**** Records supplied ****
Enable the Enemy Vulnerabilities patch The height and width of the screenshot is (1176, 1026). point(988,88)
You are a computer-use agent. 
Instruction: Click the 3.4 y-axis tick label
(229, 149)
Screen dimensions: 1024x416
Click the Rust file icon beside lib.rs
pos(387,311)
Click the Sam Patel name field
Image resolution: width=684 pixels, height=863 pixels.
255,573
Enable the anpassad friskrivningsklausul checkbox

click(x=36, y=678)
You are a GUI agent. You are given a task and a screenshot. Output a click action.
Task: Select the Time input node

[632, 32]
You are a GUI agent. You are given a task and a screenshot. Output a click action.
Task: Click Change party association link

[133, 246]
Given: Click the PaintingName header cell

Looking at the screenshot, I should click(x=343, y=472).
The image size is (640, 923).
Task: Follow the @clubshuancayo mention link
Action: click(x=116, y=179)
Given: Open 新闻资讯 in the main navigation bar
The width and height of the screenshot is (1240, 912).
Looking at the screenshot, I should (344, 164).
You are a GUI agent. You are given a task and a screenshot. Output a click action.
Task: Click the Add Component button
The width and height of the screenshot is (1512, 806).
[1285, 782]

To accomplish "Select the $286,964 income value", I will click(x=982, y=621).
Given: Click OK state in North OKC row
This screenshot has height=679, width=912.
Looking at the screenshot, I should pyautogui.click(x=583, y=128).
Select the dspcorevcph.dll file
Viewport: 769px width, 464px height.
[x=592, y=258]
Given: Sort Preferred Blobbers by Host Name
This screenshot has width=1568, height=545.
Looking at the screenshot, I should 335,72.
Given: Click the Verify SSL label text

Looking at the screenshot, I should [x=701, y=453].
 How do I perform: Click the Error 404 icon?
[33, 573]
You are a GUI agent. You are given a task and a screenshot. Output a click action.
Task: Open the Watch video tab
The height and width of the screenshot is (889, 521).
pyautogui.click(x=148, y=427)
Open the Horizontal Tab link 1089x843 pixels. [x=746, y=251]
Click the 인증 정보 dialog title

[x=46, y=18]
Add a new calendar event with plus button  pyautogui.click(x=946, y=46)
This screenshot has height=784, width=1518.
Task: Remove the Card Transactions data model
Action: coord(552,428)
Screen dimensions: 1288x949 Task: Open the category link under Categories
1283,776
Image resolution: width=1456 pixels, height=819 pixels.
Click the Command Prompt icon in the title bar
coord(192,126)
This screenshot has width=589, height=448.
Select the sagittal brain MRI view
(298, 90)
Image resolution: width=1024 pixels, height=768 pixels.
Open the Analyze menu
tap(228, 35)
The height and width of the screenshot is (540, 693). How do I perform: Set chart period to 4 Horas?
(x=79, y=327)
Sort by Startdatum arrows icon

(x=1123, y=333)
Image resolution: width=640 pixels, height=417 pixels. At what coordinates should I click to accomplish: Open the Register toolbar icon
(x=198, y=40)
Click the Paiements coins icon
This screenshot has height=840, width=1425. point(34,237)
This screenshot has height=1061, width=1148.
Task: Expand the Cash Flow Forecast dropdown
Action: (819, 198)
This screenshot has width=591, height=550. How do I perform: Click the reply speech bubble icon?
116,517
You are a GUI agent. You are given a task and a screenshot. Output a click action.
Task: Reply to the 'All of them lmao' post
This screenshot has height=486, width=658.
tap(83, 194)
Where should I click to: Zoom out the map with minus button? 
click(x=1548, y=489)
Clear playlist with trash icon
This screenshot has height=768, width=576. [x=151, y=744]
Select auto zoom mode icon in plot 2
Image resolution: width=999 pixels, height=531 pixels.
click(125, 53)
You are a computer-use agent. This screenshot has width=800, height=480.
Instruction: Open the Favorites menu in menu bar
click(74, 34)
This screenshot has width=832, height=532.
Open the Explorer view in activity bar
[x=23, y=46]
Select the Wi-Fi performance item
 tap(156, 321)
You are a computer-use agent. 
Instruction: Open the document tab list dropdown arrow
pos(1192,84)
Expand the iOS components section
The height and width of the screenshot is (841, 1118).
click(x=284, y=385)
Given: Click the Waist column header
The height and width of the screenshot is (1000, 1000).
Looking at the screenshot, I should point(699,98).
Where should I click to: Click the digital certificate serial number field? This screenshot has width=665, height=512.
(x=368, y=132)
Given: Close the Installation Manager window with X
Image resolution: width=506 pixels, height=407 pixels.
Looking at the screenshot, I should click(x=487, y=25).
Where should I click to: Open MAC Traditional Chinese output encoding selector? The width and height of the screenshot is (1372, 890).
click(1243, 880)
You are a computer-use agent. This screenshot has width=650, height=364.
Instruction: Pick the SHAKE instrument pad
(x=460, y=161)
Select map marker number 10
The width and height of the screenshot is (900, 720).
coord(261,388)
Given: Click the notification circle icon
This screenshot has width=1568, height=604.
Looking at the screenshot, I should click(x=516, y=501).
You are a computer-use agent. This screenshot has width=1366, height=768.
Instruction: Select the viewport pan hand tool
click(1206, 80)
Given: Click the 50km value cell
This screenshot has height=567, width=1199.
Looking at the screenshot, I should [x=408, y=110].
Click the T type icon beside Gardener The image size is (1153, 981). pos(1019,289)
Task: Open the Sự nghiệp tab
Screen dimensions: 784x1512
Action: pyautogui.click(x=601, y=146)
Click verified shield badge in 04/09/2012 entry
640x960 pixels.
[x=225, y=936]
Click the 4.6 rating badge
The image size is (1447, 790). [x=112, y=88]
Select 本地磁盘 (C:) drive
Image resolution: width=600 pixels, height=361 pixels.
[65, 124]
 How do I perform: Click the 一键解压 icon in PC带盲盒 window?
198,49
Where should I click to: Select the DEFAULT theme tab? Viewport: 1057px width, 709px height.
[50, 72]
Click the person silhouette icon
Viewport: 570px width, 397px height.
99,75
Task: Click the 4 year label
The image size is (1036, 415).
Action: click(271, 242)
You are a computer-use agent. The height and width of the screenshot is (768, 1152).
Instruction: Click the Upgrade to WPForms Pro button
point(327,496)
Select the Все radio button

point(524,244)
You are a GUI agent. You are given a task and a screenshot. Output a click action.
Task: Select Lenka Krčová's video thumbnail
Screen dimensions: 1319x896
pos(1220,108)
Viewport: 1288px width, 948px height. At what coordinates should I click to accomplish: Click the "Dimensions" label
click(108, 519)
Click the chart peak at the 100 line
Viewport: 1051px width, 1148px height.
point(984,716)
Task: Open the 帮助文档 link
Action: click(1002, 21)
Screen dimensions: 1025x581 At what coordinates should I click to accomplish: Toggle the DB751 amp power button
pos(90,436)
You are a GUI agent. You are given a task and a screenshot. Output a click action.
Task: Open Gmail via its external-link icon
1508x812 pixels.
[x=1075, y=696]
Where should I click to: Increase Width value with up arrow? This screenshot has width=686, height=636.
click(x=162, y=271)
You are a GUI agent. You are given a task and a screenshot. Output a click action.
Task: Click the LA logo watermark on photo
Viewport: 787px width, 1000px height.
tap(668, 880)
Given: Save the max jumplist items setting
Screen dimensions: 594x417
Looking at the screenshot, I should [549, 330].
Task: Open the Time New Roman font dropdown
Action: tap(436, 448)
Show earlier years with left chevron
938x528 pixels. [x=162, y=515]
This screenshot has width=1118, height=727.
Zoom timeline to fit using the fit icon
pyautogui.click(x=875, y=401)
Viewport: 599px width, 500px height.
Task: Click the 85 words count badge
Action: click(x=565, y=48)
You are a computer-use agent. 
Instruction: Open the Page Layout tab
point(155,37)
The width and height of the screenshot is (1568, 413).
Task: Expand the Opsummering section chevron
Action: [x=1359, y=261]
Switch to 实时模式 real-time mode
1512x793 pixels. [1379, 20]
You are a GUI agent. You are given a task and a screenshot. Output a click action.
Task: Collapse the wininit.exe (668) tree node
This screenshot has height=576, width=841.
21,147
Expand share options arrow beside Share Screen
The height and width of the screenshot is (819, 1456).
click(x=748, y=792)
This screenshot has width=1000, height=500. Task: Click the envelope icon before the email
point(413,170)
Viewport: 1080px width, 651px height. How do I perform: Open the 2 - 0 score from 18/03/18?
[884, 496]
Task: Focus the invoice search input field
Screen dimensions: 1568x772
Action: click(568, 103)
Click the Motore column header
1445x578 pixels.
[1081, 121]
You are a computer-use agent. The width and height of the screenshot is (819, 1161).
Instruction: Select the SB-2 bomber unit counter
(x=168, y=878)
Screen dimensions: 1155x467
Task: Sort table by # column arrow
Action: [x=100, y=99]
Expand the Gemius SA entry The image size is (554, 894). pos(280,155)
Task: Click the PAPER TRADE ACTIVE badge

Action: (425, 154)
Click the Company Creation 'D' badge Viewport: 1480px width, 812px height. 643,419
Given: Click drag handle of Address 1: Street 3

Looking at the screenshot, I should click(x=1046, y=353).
****
Goal: Extract the entries above verbatim, from the line containing "This screenshot has width=591, height=550." through the line containing "click(x=1548, y=489)", and include both of those lines.

Correct response:
This screenshot has width=591, height=550. How do I perform: Click the reply speech bubble icon?
116,517
You are a GUI agent. You are given a task and a screenshot. Output a click action.
Task: Reply to the 'All of them lmao' post
This screenshot has height=486, width=658.
tap(83, 194)
Where should I click to: Zoom out the map with minus button? 
click(x=1548, y=489)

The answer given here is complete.